Packstack is open source software for planning backpacking expeditions. The codebase is publicly available on GitHub under an open license, which means the community can inspect it, contribute to it, and — in a worst case — fork it if development ever stalls. That’s a meaningful trust signal for a tool you’re building a gear database in.
Packwizard is not open source. That’s not inherently a problem, but it’s worth noting. Packwizard’s integration with retailer data is clearly how the developer intends to monetize the free application. Affiliate links to gear retailers are baked into the experience. The integration is described as mostly unobtrusive, and to be fair, a tool that surfaces gear suggestions with accurate pricing could be genuinely useful for someone in the research phase. But the business model does shape the product — the gear database exists partly to surface affiliate shopping links, and that colors which products get priority in the database.
Packstack’s business model is straightforward: it’s free to use with no credit card required, supported by a Patreon. No affiliate links, no monetized gear suggestions. There’s no lock-in, and you can export your gear as needed. That combination — open source, Patreon-supported, export-friendly — is about as aligned with user interests as a free tool gets.
Practical Tips
- Start with your existing LighterPack data. Both apps support LighterPack import, so there’s no reason to manually re-enter your gear inventory. Import first, clean up after.
- Use Packstack’s weight categories properly. Log your worn items (shoes, clothes) separately from your base pack weight, and flag food and fuel as consumables. Your base weight number will be much more meaningful.
- Build your inventory once, use it for every trip. Packstack’s inventory-first approach means your gear database compounds over time — each new trip, you’re just pulling from what’s already there.
- Don’t rely on auto-populated weights. Whether you’re using Packstack or Packwizard, weigh your actual gear on a kitchen scale and enter those numbers. Manufacturer-listed weights are often optimistic.
- Set up a hiker profile before your first trip. It takes thirty seconds to enter your body stats, and it feeds directly into calorie estimates. Do it once and every trip benefits.

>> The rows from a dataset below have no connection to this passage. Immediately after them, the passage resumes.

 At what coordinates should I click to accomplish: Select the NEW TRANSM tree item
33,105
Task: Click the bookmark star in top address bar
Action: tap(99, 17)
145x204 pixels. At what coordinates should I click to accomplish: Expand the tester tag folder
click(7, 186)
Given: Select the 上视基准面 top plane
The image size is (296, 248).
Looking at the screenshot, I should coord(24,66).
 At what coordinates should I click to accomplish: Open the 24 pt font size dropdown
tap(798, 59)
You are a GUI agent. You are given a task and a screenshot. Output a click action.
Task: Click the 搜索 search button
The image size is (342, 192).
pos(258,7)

- Let the AI fill in trip details. When creating a trip, enter the location and dates and let Packstack auto-populate distance, elevation, and temperature. You can always override the values, but it’s a better starting point than guessing.

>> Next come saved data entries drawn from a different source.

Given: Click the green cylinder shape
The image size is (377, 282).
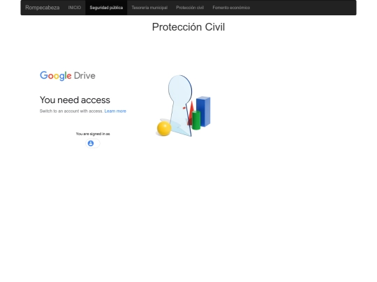Looking at the screenshot, I should pyautogui.click(x=196, y=120).
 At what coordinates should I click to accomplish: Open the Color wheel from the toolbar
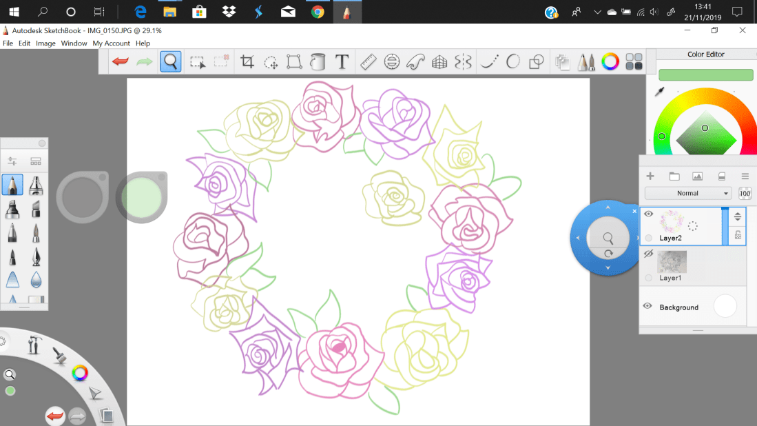click(x=610, y=61)
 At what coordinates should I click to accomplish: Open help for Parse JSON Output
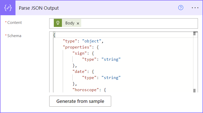click(x=181, y=8)
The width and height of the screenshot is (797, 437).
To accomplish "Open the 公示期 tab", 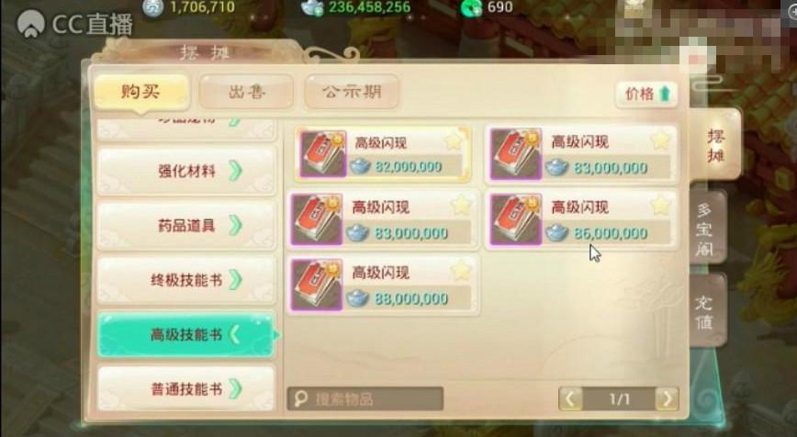I will point(352,92).
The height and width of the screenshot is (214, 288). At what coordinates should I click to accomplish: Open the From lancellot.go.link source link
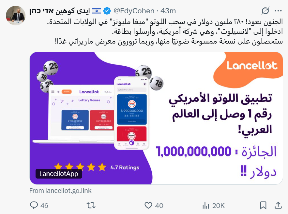click(x=60, y=191)
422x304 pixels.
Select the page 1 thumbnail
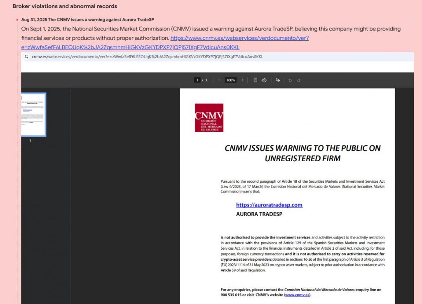[x=33, y=114]
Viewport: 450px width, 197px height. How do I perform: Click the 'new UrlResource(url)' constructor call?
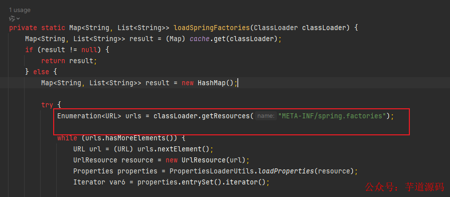pyautogui.click(x=206, y=160)
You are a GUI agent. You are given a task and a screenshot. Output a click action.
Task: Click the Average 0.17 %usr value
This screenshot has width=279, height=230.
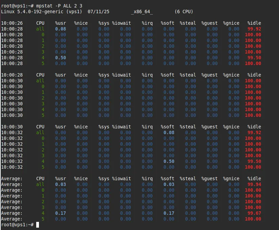pos(61,213)
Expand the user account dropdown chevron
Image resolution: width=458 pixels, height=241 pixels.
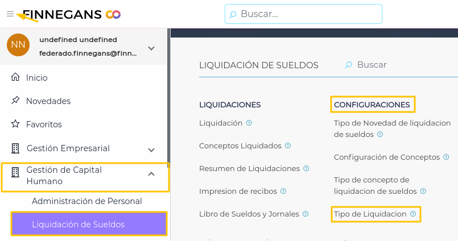click(x=151, y=48)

- Use the Ultralight Gear Research tool before buying. Before you drop $400 on a tent, check the research tool to see how it compares to everything else in the category by weight. You might find a lighter option you hadn’t considered.
- Use shareable links for Reddit shakedowns. Both apps generate clean public links. Before a big trip, post it to r/Ultralight or r/WildernessBackpacking for gear feedback — you’ll get useful perspective on what you’re carrying.
Wrapping Up
Both Packstack and Packwizard are real improvements over a spreadsheet, and both are free to use. But the gap between them has widened considerably.
Packstack isn’t just a packing list tool anymore. The calorie calculator, hiker profiles, and AI-powered trip research turn it into a genuine trip planning system — one that takes your body, your gear, and your route and gives you actionable numbers for food, water, and weight. The ultralight gear research tool addresses gear discovery without affiliate incentives, letting you compare thousands of products by weight across every category. And the native iOS app closes the last significant gap that existed when we first compared these tools.
Packwizard’s gear database and Pack Browser are still interesting features, but they haven’t evolved to match. The mobile experience remains broken, there’s no trip intelligence layer, and the affiliate model continues to shape which products get surfaced. For someone purely in the gear research phase, Packwizard has some value. For everyone else — anyone who has their gear and is planning actual trips — Packstack is the more complete, more capable tool.